I once did some work for a hospital in New England that had a well-defined security program. While they made some compromises for exigent circumstances relating to clinical care, they primarily built their security program around the data, considering privacy requirements for the exact data they were consuming.
Any security program needs basic controls in the vein of the classical CIA (Confidentiality, Integrity, and Availability). But how much of each can be defined by evaluating the requirements of the data being used within the organization. Compliance requirements are effectively additional controls placed on top of the specific security requirements in the program. This seems kind of contrary to the premise that compliance is a proper subset of security, but it is. The data merely helps you identify the compliance requirements, and you “adapt” the security controls to meet the requirements for compliance, but they are still ultimately security requirements.
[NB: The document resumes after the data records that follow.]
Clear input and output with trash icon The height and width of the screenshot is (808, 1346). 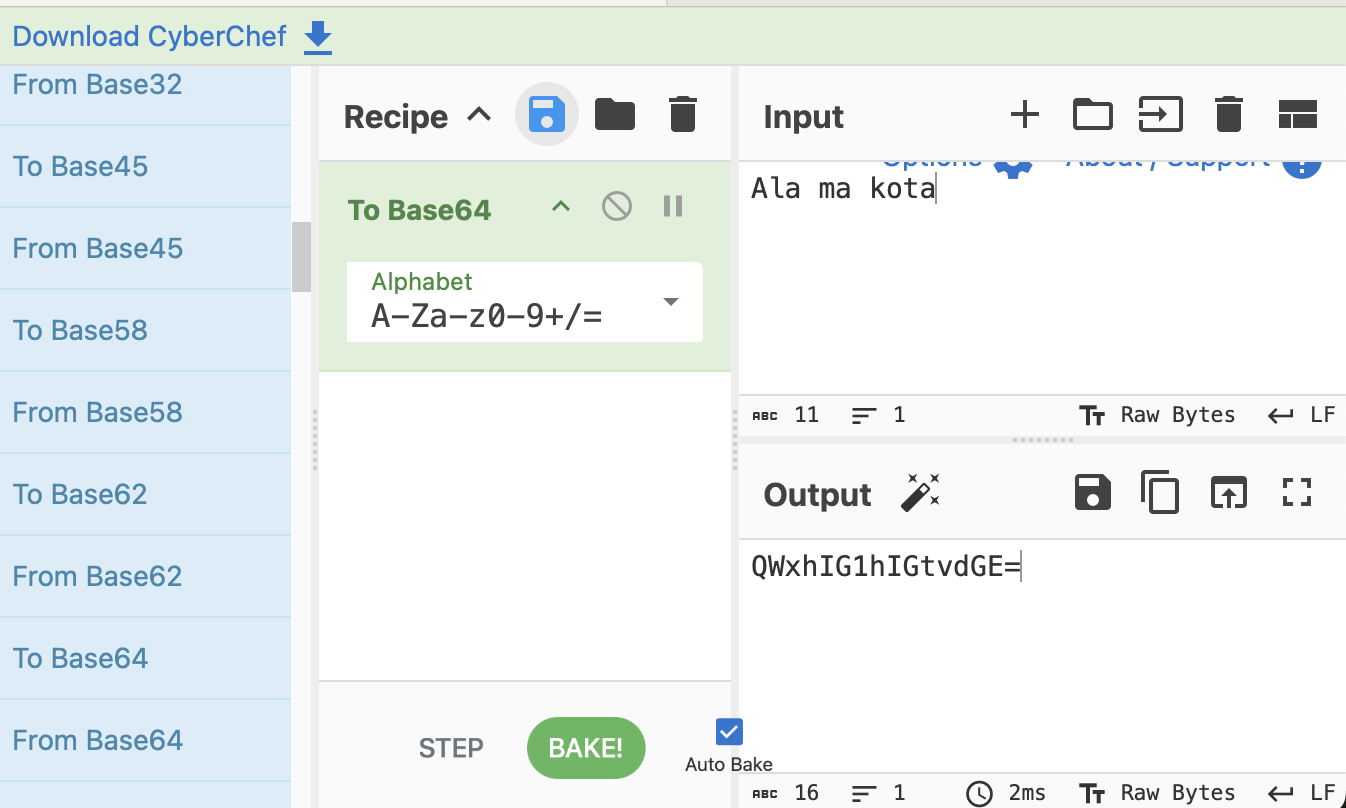coord(1228,115)
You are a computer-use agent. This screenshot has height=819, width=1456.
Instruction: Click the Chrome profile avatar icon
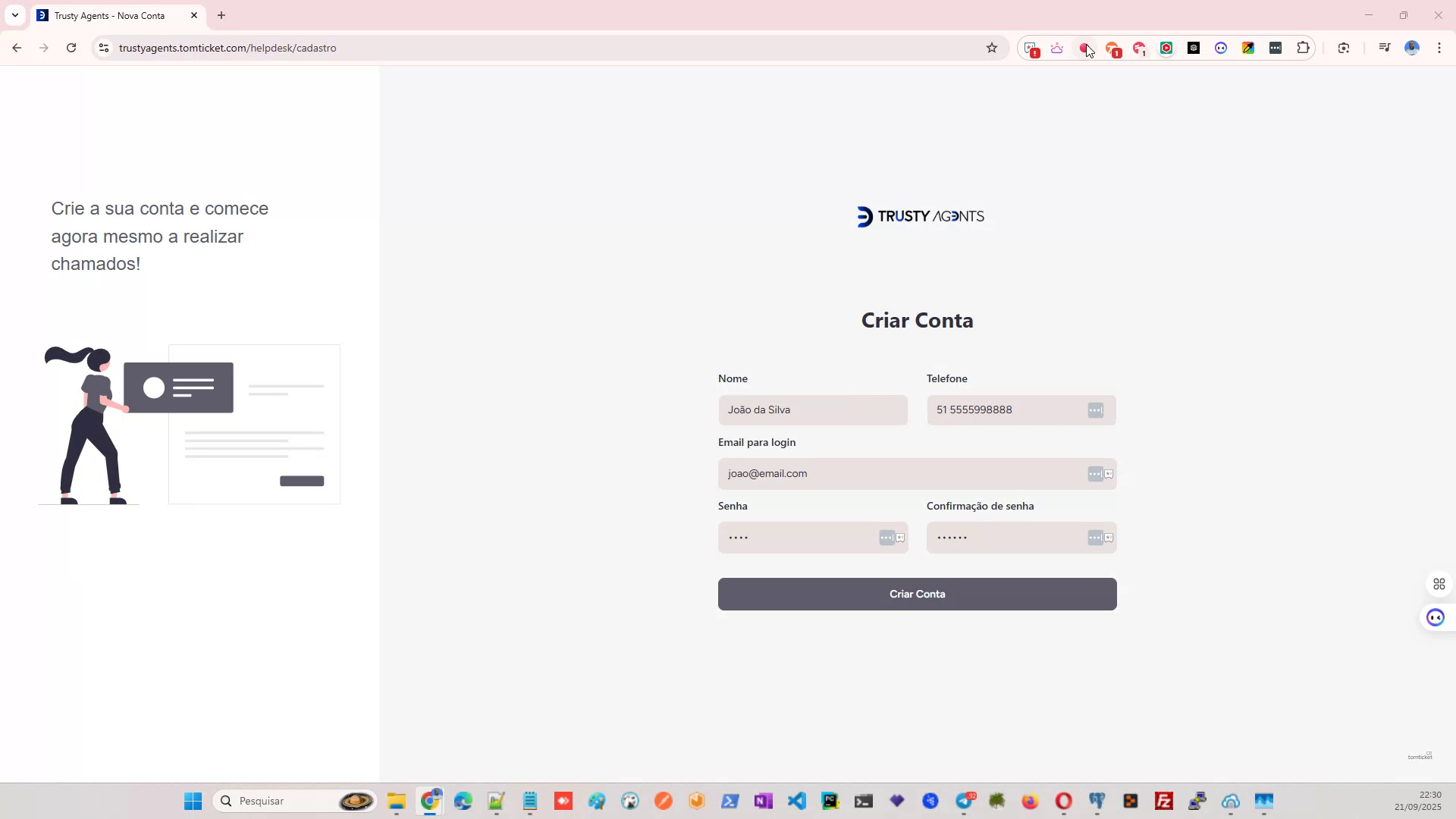1411,47
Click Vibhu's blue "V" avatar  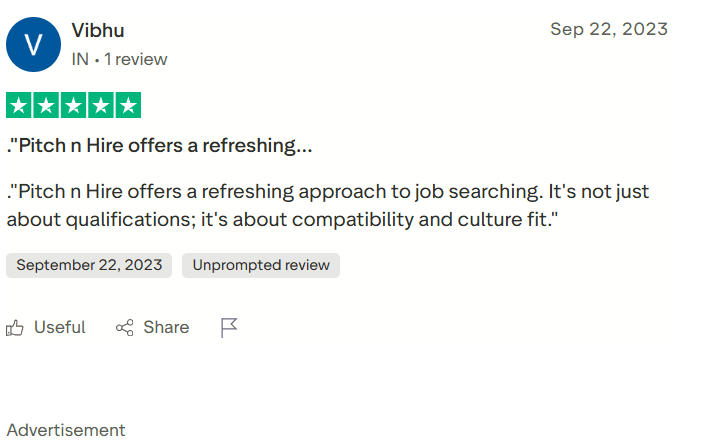(33, 45)
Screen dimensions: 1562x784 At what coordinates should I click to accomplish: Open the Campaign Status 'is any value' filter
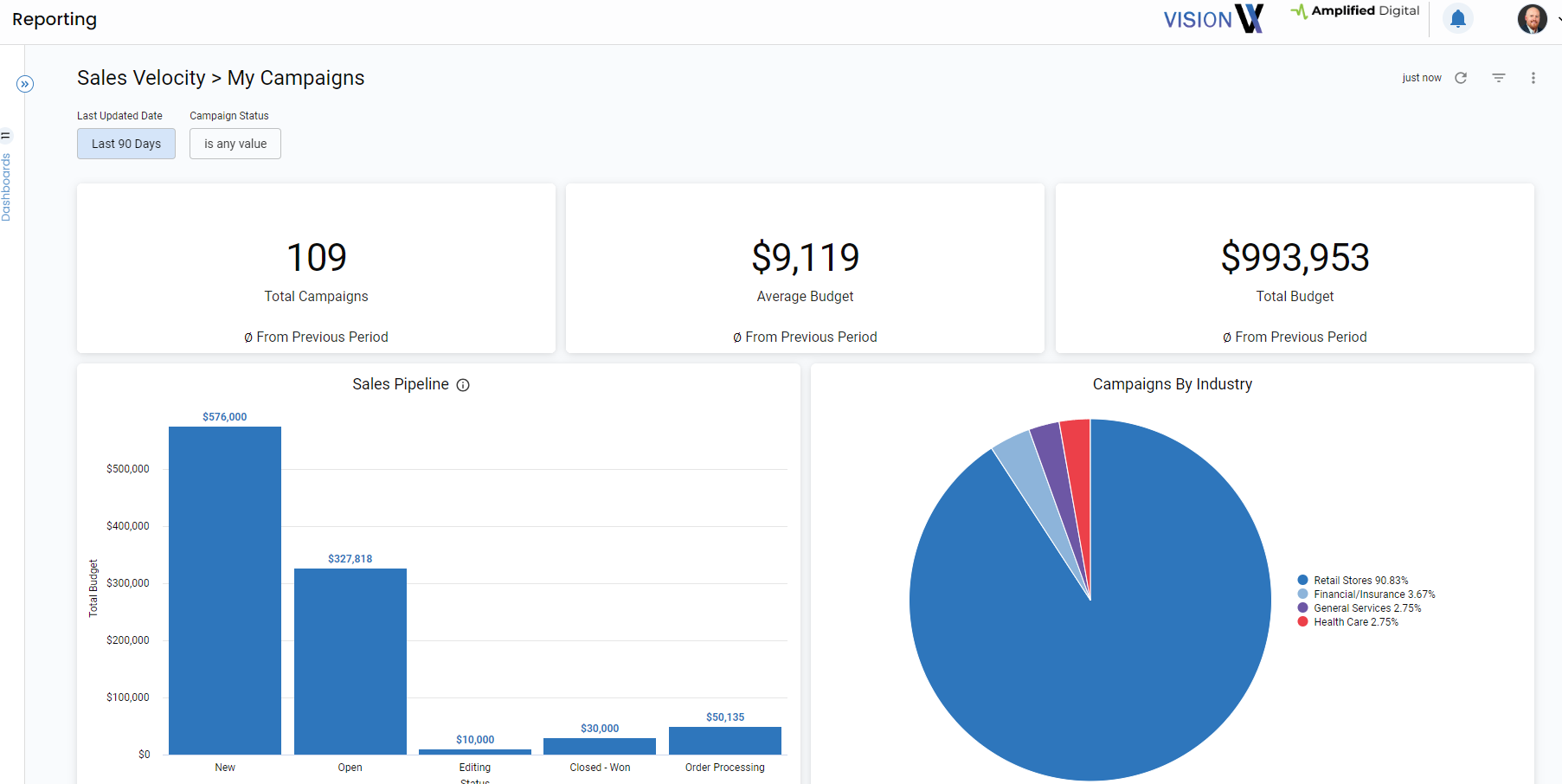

And this is why it is harder to be secure, but not compliant, than it is to be compliant, but not secure. If you are protecting your data with appropriate security controls, you likely have many of the compliance controls already in place, or at least a foundation laid for them. If you look at compliance first, you run the risk of designing a customized control that does not maximize the implementation of a given control, and thereby inheriting risk.
The hospital had a clinical system that did not support application passwords, and the antique operating system that supported the application didn’t support multiple users. So, they left the system un-passworded, a clear violation of HIPAA. Adding a shared system level password to the computer would technically have met HIPAA requirements, while adding minimal extra security.
Instead, they took a more secure stance of placing the computer that held this particular application behind an access controlled door that only limited hospital staff could open with their badges. Additionally, they placed the system in office space that was manned by an authorized user 24 hours a day, so effectively eliminated the chance that the active system would be viewed by any unauthorized person. Overall, this made unauthorized access highly unlikely, and was probably a more secure solution. Technically this would have been a compensating control under HIPAA, but if they had evaluated the system with only compliance in mind, they may have never arrived at that answer.
In this case, better security was the better answer.